Source passage:
------------------------------

11. AGGREGATE AMOUNT BENEFICIALLY OWNED BY EACH REPORTING  
  PERSON  
     
  0  
     
12. CHECK BOX IF THE AGGREGATE AMOUNT IN ROW (11) EXCLUDES  
  CERTAIN SHARES  
     
     
13. PERCENT OF CLASS REPRESENTED BY AMOUNT IN ROW (11)  
     
  0%  
     
14. TYPE OF REPORTING PERSON  
     
  IN, HC  
     

 

 

 

CUSIP No. 04624N107    
     
Item 1. Security and Issuer.  
     
 

The name of the issuer is Asterias Biotherapeutics, Inc., a Delaware corporation (the "Issuer"). The address of the Issuer's principal executive offices is 6300 Dumbarton Circle, Fremont, California 94555. This Amendment No. 1 to Schedule 13D relates to the Issuer's Series A Common Stock, $0.0001 par value (the "Shares").

 

 
     

 

Item 2. Identity and Background.

------------------------------

Answer these questions from the filing excerpt:
1. What percent of class is reported in row 13?
2. What type of reporting person is listed in row 14?
3. What is the par value of the Issuer's Series A Common Stock?

Records:
------------------------------

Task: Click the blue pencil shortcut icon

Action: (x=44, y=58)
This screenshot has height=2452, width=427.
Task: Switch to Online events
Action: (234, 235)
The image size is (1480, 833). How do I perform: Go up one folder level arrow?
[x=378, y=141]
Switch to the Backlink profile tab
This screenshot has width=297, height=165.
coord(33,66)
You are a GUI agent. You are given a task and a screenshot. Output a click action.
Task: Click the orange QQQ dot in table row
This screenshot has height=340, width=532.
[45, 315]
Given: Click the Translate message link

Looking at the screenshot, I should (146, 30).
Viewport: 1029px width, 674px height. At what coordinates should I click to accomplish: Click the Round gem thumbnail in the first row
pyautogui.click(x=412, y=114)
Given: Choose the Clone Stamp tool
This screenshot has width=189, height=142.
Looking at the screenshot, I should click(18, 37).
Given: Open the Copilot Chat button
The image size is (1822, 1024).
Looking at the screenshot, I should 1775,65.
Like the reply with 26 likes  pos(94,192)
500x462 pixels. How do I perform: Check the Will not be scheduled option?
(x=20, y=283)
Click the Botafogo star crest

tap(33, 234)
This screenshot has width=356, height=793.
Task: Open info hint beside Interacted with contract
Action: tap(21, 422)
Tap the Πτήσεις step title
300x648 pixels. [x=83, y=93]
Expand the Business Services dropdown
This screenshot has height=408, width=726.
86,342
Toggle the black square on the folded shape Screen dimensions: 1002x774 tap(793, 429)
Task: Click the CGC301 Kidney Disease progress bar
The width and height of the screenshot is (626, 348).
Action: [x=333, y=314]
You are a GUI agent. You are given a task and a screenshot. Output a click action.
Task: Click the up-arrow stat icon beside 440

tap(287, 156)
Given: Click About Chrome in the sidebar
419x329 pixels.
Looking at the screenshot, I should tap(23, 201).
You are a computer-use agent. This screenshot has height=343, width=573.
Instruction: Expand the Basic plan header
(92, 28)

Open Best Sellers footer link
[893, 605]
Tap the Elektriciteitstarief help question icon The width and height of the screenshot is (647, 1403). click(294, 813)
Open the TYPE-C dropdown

------------------------------

Exercise output:
1. 0%
2. IN, HC
3. $0.0001